Marilyn Maye Is Better Than Ever

c marilynmaye 02 Marilyn Maye Is Better Than Ever Mercer the Maye Way
The Metropolitan Room

After a 16-year hiatus, marvelous singer Marilyn Maye made a New York comeback in 2006, and it’s been full steam ahead ever since. Back at the Metropolitan Room through June 21, celebrating the great lyricist Johnny Mercer, she’s a valid one-woman reason to make a trip to New York. In this staggering show, she serves 35 Mercer tunes, spiced up with her own brand of Tabasco, and punches them out of the ring faster than Joe Louis knocked out Max Schmeling.

With Mercer, forming a song list can be a daunting task, so the inevitable always happens: lots of medleys. Not my favorite gimmick, but with M.M., a Rubik’s Cube of lyrics blends seamlessly. “Too Marvelous for Words” moves with natural grace into “You Must Have Been a Beautiful Baby,” as the words “oh, baby look at you now” bleed into “jeepers creepers, where’d you get those peepers” with such ease that I almost forgot Louis Armstrong introduced it on film singing it to a horse. It’s always a treat to hear the oomph she uses to jazz up a song. She breaks up phrases and stanzas until they sound like lines of poetry, the way Sylvia Syms once did. In fact, she reminds me of a more bombastic Sylvia. It’s a rare talent in short supply these days. Even overly familiar ballads like “Moon River” and “Laura” achieve a delicate balance, and obscure tunes like “Hit the Road to Dreamland” (crooned by Betty Hutton in Star Spangled Rhythm) and “If I Had My Druthers” (from Li’l Abner) make you wonder where they’ve been hiding all your life. Even when she totally fucked up one of my favorite songs, the fabulous “Midnight Sun,” it was O.K. because she always crawls out of avalanches with her dignity intact.

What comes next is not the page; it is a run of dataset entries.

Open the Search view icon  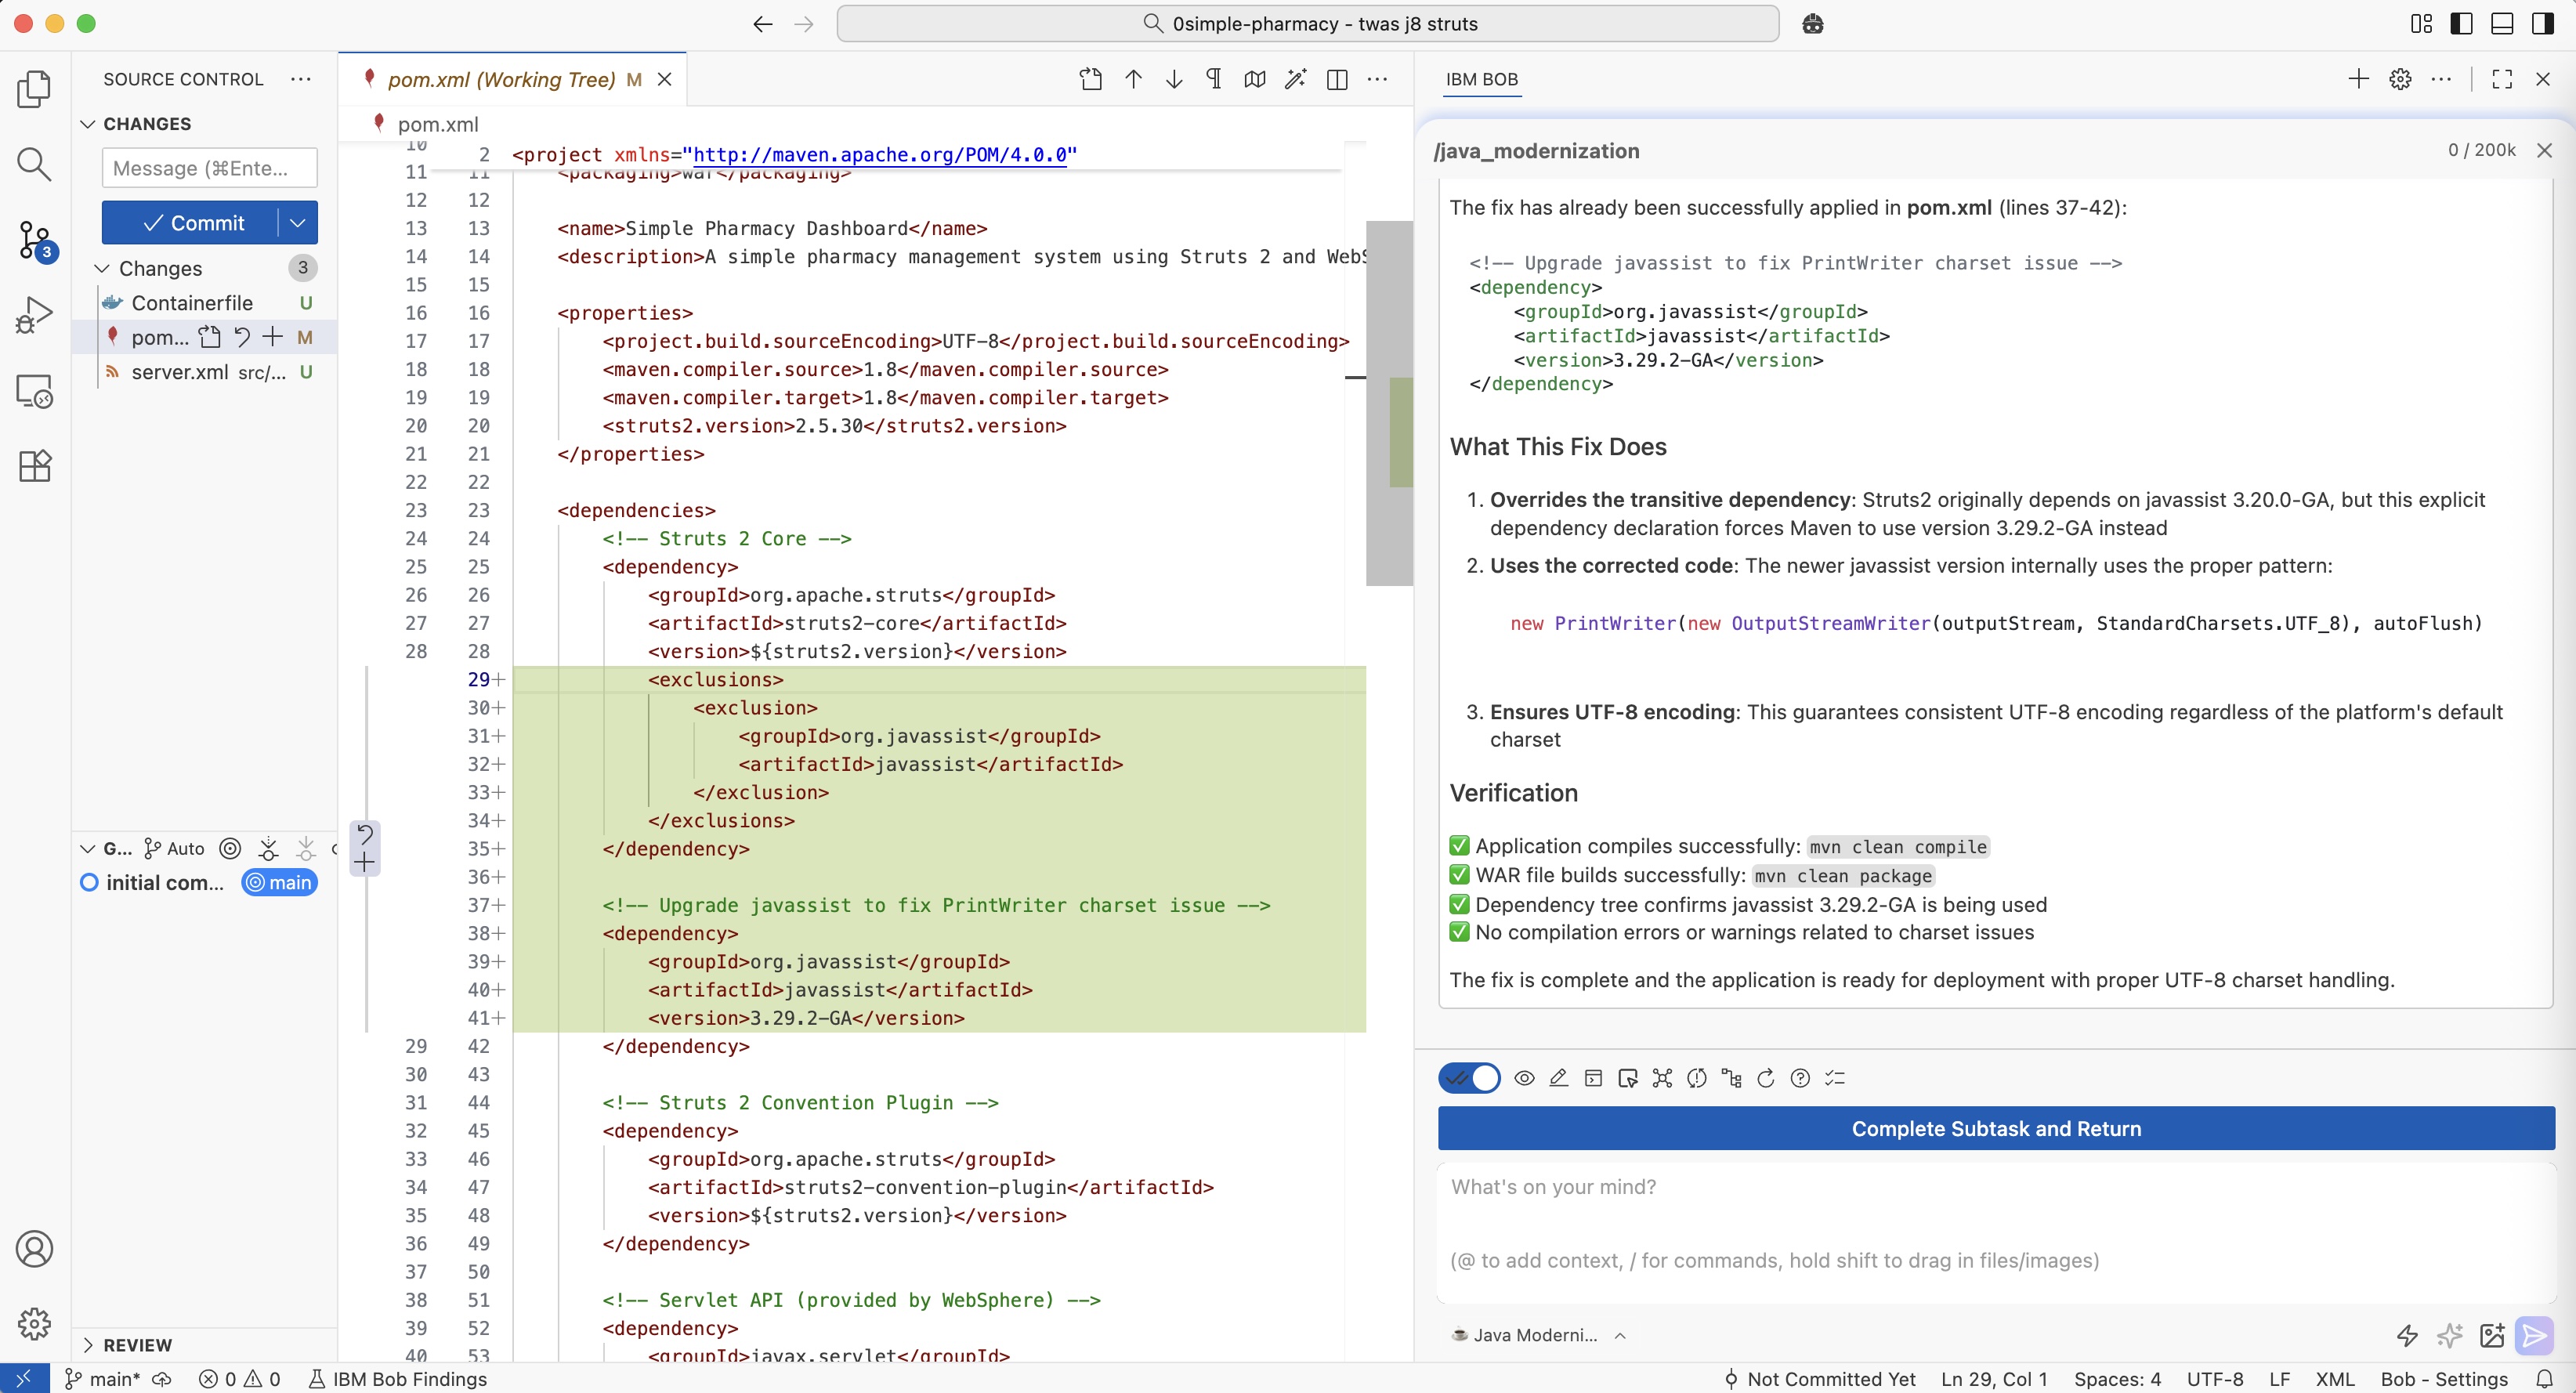34,164
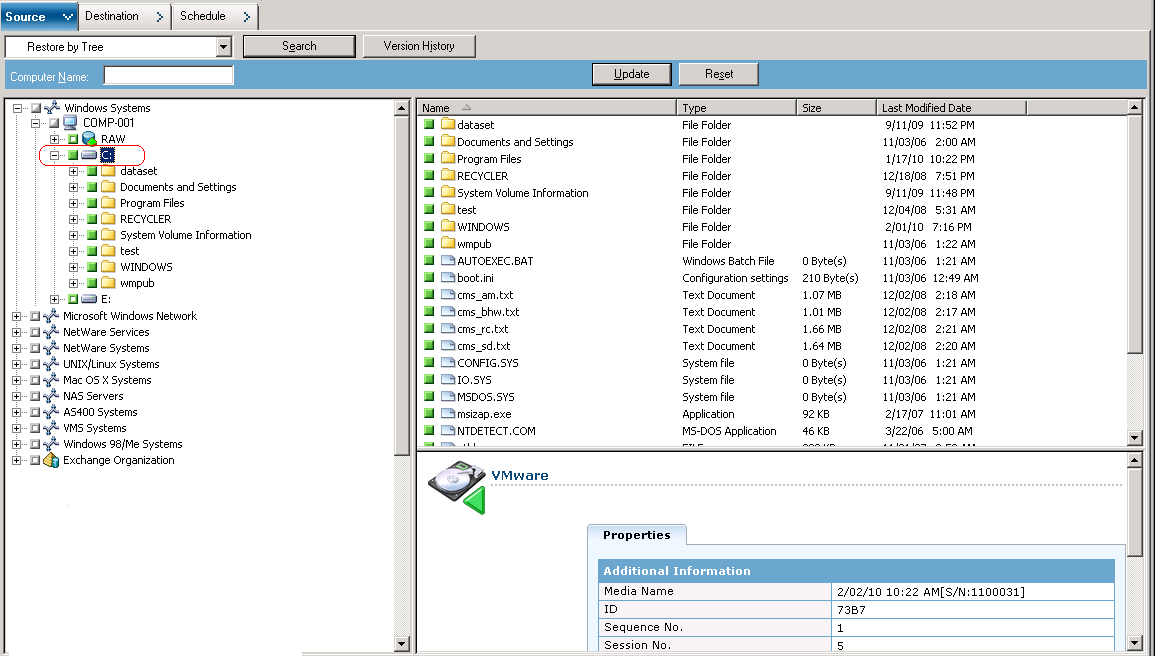
Task: Click the RAW volume icon
Action: pos(89,139)
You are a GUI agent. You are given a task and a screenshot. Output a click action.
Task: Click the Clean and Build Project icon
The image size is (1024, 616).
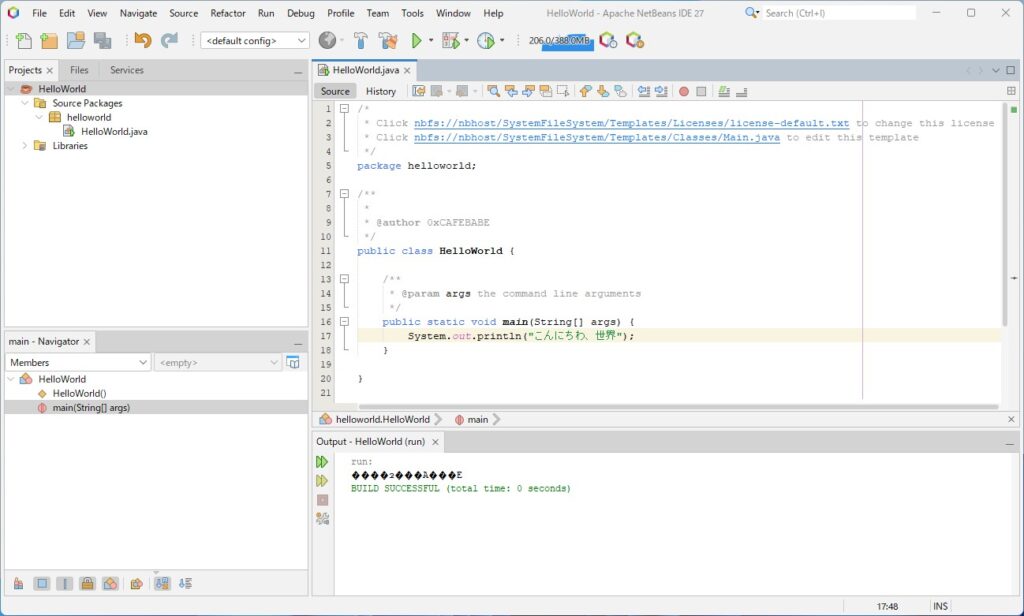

Maybe it’s the Mercer material, but she’s in better voice than ever. Building to a dramatic close on the Mercer–Harold Arlen masterpiece “Out of This World,” she bends notes and captivates the soul. “One for My Baby,” a 4 a.m. boozer sung to a bartender and rarely sung by a woman, becomes a navy blue lament by the same nostalgic been-around barfly who sang “Something Cool.” Mercer the Maye way is not to be missed. It’s a master class in singing conducted by a polished pro who majored in “unforgettable.”